Task details: Read through the lines below and copy the ones holding the string "plus".

Provided data:
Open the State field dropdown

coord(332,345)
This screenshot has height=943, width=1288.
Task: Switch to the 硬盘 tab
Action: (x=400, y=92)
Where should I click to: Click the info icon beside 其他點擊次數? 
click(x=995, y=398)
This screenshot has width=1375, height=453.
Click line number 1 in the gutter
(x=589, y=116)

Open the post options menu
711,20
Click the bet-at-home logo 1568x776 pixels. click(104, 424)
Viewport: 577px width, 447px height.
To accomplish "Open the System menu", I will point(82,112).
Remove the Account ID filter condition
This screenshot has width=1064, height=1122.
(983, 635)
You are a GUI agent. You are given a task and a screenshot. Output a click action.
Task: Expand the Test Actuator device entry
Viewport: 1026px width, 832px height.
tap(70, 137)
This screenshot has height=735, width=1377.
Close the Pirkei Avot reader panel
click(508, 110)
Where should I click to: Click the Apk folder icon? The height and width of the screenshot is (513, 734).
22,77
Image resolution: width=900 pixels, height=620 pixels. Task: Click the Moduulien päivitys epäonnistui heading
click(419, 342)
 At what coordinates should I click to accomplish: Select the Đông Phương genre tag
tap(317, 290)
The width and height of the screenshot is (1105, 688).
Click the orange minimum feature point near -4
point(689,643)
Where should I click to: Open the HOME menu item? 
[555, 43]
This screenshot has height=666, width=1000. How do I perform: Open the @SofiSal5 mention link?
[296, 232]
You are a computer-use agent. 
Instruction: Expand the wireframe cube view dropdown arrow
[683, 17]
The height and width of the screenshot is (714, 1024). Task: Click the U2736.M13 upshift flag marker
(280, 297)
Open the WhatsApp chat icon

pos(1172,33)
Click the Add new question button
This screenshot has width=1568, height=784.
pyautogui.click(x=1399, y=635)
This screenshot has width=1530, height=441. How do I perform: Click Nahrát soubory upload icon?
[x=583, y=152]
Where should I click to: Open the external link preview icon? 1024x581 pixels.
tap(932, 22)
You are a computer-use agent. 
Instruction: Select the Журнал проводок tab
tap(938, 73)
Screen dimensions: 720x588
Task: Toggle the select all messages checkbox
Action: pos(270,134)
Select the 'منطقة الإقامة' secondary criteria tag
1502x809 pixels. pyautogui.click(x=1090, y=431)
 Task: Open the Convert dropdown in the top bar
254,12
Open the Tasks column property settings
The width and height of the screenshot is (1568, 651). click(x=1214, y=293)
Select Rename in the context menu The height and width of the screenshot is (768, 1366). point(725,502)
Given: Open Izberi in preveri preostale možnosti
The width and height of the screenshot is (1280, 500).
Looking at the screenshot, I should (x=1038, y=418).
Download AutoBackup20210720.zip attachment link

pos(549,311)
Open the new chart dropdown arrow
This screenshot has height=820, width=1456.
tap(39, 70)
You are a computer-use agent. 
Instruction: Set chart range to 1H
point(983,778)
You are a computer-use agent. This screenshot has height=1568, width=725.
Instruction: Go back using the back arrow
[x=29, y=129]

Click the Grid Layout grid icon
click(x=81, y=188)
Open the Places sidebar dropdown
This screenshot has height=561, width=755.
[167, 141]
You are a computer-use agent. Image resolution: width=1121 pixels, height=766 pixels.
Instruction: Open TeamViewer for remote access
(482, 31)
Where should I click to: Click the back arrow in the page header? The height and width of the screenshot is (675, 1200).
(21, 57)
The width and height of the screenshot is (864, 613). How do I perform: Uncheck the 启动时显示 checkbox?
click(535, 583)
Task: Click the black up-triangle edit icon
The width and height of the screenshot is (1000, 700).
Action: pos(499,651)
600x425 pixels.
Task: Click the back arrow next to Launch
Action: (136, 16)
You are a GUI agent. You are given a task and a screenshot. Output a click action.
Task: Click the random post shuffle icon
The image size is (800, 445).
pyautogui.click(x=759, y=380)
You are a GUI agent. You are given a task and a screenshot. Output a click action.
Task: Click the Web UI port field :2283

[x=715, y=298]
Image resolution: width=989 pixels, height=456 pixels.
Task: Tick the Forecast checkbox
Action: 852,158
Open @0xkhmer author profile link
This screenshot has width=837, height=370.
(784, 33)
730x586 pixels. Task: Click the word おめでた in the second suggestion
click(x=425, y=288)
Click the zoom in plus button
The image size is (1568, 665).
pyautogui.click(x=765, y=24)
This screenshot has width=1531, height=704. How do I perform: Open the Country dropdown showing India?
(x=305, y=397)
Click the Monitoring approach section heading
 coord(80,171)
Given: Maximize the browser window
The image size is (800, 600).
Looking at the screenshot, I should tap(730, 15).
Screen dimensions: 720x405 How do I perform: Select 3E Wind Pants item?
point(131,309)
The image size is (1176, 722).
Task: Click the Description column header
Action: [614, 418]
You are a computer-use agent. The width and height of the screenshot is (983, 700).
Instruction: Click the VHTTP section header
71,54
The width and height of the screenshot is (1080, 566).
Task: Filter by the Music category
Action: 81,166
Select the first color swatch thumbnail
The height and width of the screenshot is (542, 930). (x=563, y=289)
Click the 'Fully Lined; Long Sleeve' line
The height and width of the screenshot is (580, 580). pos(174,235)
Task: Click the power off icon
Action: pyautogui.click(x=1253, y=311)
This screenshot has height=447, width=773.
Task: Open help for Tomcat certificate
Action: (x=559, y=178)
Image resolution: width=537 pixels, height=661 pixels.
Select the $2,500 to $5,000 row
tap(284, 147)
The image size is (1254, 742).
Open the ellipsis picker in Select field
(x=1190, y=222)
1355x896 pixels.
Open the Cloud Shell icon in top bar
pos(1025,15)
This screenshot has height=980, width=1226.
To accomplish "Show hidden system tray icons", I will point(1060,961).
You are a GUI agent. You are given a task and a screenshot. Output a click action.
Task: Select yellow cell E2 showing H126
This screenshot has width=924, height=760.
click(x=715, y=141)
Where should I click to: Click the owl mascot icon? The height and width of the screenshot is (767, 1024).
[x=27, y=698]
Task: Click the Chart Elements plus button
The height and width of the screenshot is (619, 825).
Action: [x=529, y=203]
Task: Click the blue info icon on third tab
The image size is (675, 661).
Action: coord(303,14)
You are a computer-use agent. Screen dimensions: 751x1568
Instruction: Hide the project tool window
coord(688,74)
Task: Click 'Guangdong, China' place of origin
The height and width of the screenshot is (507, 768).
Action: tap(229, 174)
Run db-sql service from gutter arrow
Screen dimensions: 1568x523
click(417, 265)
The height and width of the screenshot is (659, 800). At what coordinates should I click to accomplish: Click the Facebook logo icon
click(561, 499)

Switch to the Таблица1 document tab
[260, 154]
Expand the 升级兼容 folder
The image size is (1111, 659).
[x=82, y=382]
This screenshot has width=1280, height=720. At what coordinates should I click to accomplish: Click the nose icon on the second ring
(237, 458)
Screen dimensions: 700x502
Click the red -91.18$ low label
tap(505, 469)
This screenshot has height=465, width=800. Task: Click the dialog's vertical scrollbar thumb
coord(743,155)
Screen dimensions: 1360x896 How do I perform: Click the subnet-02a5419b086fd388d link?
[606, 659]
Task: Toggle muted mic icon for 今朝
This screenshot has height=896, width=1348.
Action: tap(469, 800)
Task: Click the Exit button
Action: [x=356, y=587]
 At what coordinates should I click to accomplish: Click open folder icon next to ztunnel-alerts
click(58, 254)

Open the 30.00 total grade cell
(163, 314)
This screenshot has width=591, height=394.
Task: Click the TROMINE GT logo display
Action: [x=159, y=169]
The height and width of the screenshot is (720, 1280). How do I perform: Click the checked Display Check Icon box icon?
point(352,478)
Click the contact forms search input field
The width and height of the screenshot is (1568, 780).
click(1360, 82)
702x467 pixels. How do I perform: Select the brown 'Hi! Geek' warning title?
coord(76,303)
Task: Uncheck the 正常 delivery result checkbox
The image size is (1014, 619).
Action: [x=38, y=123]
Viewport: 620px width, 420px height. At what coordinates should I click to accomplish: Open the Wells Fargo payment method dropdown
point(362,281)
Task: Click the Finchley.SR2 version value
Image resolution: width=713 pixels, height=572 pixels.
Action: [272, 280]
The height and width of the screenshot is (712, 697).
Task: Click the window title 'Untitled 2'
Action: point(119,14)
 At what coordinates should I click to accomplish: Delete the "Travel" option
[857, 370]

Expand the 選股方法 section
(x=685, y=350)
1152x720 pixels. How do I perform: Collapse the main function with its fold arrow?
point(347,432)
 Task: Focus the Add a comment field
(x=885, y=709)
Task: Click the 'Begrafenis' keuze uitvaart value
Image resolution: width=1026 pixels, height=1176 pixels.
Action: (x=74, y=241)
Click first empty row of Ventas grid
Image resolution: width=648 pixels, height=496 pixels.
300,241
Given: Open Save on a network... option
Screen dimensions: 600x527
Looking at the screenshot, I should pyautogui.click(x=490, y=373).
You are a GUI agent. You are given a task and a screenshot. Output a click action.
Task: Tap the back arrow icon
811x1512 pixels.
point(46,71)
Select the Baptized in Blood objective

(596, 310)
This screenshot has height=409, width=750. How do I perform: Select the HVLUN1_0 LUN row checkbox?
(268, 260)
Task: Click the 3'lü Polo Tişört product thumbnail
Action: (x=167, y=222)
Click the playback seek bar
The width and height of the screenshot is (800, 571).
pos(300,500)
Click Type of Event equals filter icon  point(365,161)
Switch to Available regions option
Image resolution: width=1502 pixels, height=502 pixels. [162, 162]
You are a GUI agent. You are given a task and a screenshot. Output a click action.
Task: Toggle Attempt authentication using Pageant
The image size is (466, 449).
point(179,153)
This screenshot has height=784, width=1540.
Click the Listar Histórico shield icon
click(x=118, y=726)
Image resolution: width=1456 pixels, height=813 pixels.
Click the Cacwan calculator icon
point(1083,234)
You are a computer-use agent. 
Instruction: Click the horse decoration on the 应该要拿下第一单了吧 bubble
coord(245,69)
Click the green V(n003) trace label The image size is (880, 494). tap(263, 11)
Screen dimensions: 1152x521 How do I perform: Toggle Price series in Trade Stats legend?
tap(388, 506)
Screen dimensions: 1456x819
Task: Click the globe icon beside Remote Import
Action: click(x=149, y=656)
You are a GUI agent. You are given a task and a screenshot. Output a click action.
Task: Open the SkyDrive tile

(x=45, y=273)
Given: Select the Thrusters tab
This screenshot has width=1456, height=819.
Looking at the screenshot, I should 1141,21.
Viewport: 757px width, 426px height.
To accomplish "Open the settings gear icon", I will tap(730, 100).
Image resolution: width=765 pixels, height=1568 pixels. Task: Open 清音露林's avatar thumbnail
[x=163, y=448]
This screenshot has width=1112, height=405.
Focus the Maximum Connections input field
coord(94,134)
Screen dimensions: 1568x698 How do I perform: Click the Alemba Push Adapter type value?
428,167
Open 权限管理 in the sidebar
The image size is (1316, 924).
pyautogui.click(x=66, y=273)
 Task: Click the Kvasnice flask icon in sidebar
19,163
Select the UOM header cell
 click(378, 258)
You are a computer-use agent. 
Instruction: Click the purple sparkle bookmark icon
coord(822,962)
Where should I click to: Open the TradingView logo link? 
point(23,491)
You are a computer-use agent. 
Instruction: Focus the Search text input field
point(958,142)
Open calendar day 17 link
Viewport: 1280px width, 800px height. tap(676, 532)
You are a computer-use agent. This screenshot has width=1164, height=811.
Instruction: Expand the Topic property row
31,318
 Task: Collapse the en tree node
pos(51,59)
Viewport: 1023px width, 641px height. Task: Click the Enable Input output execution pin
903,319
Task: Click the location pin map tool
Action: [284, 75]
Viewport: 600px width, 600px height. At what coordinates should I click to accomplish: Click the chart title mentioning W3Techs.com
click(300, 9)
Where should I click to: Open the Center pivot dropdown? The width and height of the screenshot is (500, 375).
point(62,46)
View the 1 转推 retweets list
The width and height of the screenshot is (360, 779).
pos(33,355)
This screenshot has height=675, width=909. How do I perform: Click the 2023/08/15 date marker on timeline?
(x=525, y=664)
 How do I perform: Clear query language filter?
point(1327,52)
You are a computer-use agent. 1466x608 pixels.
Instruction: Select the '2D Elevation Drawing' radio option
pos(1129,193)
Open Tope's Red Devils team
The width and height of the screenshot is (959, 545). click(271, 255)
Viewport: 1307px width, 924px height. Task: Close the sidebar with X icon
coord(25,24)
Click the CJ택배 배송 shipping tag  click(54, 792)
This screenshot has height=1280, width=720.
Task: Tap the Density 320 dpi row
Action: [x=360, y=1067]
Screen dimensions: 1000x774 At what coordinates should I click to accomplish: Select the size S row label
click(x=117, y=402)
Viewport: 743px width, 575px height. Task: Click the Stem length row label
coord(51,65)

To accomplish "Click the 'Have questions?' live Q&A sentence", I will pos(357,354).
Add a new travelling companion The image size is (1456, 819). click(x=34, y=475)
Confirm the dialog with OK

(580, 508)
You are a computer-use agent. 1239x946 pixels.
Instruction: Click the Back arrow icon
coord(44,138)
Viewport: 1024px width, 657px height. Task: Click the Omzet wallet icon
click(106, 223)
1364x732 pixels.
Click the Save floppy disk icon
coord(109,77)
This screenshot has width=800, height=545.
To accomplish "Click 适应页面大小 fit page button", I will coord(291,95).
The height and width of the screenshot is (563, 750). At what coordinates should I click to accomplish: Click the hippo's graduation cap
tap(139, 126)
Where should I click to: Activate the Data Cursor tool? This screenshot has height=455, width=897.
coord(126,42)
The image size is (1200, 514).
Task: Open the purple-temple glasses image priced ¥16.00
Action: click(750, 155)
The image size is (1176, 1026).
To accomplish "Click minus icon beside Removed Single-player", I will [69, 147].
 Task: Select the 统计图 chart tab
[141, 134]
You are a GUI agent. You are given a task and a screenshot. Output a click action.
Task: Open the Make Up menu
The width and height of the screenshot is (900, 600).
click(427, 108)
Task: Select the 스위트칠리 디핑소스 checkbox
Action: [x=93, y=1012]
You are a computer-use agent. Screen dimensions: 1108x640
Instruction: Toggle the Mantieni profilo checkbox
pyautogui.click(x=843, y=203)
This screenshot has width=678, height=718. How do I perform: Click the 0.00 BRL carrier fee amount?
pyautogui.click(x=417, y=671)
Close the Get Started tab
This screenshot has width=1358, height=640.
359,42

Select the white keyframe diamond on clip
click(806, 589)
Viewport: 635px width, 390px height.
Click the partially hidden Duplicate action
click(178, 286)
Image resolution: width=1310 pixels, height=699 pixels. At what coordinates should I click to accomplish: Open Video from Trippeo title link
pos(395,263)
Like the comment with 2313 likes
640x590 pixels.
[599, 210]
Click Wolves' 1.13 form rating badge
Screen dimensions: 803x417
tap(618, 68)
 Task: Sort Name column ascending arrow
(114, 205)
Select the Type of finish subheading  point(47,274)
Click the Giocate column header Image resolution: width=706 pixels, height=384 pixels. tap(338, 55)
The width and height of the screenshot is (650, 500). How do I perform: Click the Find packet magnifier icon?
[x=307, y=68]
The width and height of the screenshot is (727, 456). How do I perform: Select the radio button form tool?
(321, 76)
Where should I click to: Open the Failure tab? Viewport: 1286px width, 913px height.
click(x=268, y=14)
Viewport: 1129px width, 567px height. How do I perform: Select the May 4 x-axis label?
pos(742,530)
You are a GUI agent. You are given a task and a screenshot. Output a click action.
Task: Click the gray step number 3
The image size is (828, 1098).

Answer:
Click the zoom in plus button
Task: Click the Chart Elements plus button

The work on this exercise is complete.